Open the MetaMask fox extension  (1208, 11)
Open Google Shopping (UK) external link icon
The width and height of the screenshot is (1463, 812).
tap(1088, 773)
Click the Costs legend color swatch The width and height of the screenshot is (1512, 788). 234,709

——

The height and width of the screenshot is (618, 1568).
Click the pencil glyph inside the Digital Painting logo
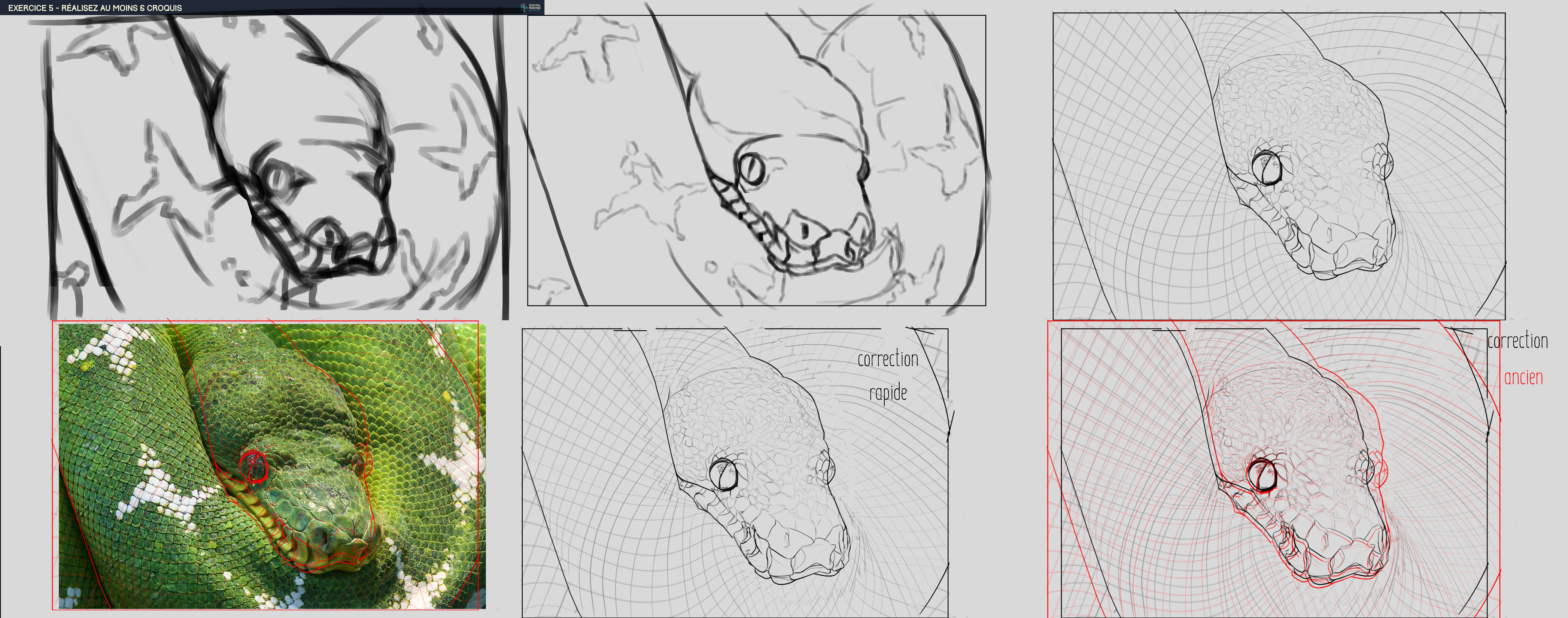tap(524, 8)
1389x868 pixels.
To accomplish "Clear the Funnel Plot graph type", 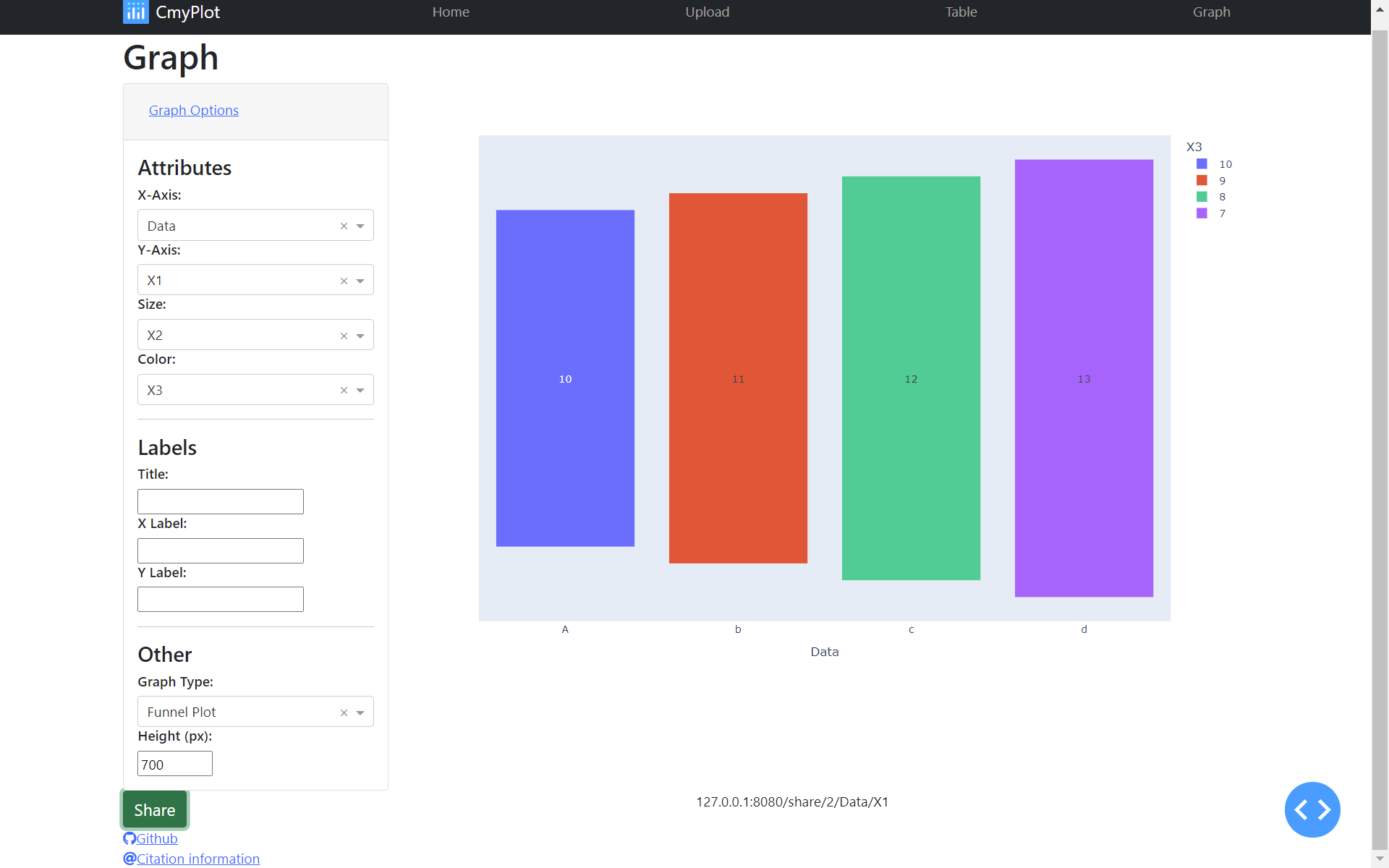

——

DESCRIPTION OF THE TASK: Looking back over the data above, restate word for word the lines that begin at the line with "Open the MetaMask" and end at the line with "Click the Costs", inclusive.

YOUR SOLUTION:
Open the MetaMask fox extension  (1208, 11)
Open Google Shopping (UK) external link icon
The width and height of the screenshot is (1463, 812).
tap(1088, 773)
Click the Costs legend color swatch The width and height of the screenshot is (1512, 788). 234,709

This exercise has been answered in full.